The physician in charge, James Lione, stood with his arms tight against his side. As soon as the two paramedics finished and stepped back, Dr. Lione stepped forward and began his examination. Sliding his stethoscope from Tess’s left chest to the right, he threw a momentary glance in Ponte’s direction.
“Did she have a fever when you got her first set of vital signs?” he asked.
“No.”
“Any drop in blood pressure?”
“We checked it three times. They were all normal.”
Lione looked up. “Was anybody else in the class sick with similar symptoms?”
“We didn’t specifically ask, but nobody mentioned feeling ill.”
“Was she responsive at any time?”
“No.”
“Do you know if she works?”
“One of the women at the gym mentioned she works in fund-raising.”
“I don’t imagine that would pose a great risk for a toxic exposure,” Lione said.
“Have you spoken to any family members to get a more detailed history?”
Ponte shook her head at the strange question. “There were none at the scene and we wanted to transport her as quickly as possible.”
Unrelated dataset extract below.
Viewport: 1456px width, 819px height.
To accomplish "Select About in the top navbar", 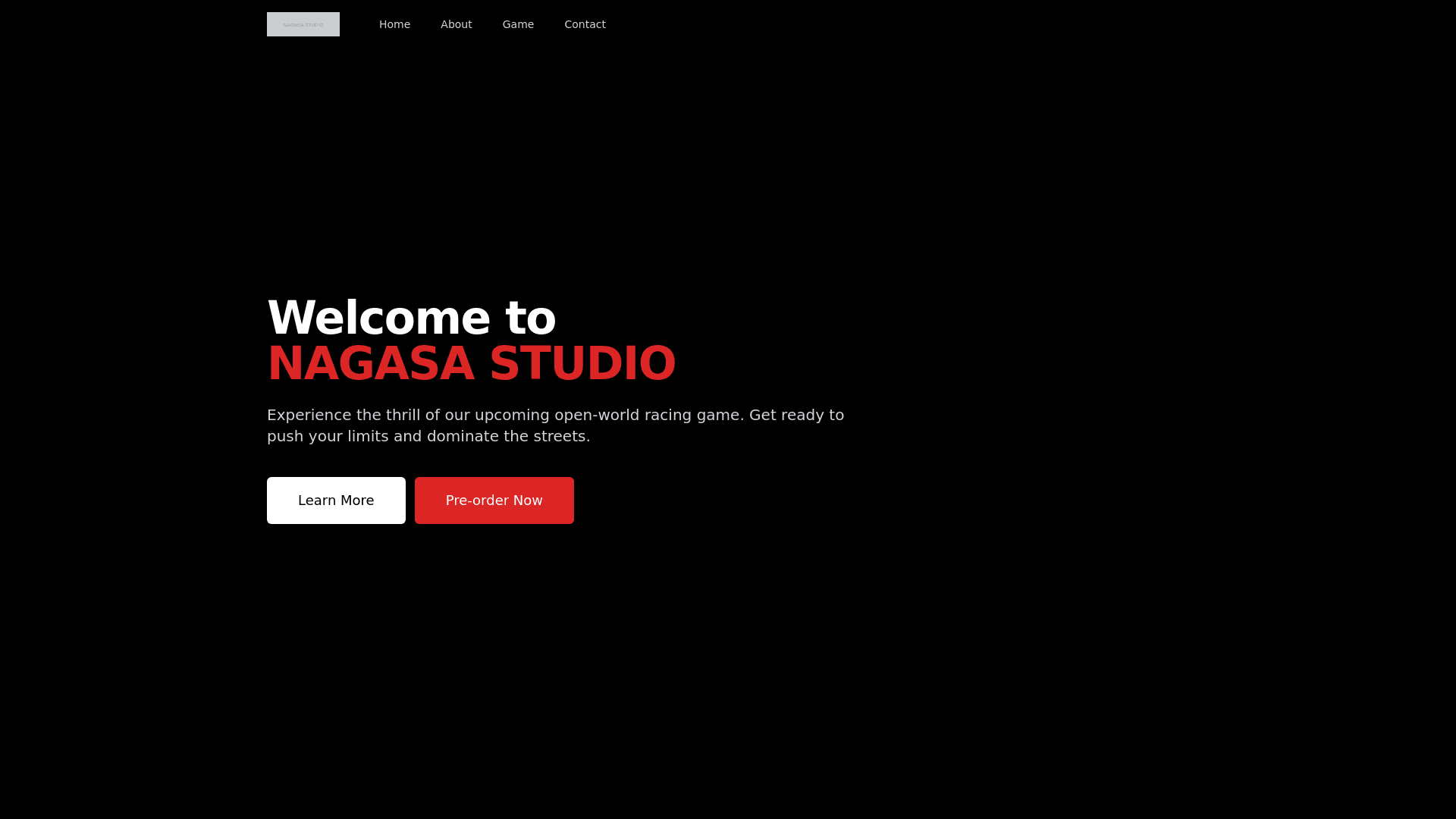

With the other two physicians flanked closely at his side, Lione completed his examination. Backing away from the bed, a restrained sigh slipped through his lips. He thumbed his ear a couple of times and then motioned the other two physicians to join him on the other side of the room. They spoke softly. Ponte tried to remain as unobtrusive as possible as she struggled to hear what they were saying.